Paris police banned from using surveillance drones

By Shweta Desai

PARIS (AA) – France’s highest administrative court on Tuesday prohibited police in Paris from using drones to monitor demonstrations and gatherings on public roads.

The Council of State also ordered the government to pay a sum of 3,000 euros (US$3,648) to La Quadrature du Net (LQDN), an advocacy group promoting digital rights, which had filed a complaint against the Paris police’s continuous infringement of privacy by flying the drones.

In May, the administrative court passed an order banning the use of drones in respect to the security rules imposed during coronavirus-related confinement, saying it constituted a “serious and unlawful infringement of privacy rights.”

LQDN had contended that in the wake of protests by the Yellow Vest movement, the Paris police headquarters had set up a surveillance system for monitoring large-scale demonstrations on public roads to capture real-time personal data in the video streams through the use of drones. It raised concerns that the capturing, recording and transmitting of images by the police for administrative purposes was illegal and in violation of privacy rights and the freedom of the people.

In the latest ruling, the Council of State ordered the police to cease flying drones and processing personal data, as it was likely to subject large numbers of people to “contentious surveillance measures and infringe their freedom of demonstration.”

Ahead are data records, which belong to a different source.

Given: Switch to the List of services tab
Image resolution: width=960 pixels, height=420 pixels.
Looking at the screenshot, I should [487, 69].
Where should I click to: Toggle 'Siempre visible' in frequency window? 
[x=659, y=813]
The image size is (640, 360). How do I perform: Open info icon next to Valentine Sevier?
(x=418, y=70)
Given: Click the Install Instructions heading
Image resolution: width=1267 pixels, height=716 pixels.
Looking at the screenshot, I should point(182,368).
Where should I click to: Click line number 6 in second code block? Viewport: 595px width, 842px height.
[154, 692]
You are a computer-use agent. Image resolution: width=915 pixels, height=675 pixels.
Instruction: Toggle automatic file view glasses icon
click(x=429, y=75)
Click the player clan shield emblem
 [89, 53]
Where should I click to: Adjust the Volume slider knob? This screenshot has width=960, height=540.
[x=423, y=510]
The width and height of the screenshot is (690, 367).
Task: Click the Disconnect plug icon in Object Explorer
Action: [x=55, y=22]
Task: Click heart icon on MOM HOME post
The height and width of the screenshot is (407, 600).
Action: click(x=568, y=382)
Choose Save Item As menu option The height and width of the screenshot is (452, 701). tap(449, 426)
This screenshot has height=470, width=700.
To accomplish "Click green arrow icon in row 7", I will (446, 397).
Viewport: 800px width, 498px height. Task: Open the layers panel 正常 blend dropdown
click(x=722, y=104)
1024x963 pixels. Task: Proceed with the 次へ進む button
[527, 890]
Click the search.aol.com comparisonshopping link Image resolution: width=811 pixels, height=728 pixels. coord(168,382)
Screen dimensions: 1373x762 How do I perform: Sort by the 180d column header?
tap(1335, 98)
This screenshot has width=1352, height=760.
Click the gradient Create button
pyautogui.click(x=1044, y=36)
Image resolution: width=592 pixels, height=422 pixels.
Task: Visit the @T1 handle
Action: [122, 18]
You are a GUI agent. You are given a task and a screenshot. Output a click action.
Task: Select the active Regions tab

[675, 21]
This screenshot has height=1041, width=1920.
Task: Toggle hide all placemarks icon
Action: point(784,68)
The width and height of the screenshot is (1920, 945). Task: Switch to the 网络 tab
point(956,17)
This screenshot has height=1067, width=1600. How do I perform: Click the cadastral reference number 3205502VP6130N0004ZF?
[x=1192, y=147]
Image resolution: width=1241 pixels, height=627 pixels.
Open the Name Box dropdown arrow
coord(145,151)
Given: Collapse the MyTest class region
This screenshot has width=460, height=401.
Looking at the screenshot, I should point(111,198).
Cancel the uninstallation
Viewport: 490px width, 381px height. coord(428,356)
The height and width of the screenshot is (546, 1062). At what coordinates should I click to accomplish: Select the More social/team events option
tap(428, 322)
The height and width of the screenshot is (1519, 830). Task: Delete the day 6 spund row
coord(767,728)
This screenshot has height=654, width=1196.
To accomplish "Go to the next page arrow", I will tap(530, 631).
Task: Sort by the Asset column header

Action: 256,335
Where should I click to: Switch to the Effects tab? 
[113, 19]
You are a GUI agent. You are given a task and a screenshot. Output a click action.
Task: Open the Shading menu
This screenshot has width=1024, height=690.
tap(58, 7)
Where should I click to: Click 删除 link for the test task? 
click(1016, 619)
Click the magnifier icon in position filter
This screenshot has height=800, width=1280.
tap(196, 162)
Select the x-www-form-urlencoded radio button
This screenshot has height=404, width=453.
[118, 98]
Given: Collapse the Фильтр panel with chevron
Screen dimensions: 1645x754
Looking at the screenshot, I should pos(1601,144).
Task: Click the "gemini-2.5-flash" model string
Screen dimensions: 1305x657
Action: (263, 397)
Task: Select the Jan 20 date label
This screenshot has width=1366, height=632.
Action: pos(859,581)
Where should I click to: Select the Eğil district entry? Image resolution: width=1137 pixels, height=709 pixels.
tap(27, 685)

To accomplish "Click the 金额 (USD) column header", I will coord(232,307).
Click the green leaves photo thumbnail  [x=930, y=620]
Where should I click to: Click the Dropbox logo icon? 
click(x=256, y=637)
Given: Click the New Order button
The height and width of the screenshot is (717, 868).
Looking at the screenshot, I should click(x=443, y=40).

The police had been relying on a 2015 order that allows the deployment of flying cameras without restriction "if the circumstances of the mission and the requirements of public order and safety justify it." The bill on Global Security adopted by the National Assembly in November seeks to regulate the use of surveillance drones by the police.

Last week, the Commission for Human Rights of the Council of Europe had questioned the surveillance measures proposed in the bill via body cameras worn by security personnel, airborne cameras or drones and accessing CCTV footage of public and private spaces and termed the framework to be violating international standards on the protection of privacy, personal data and freedom of peaceful assembly.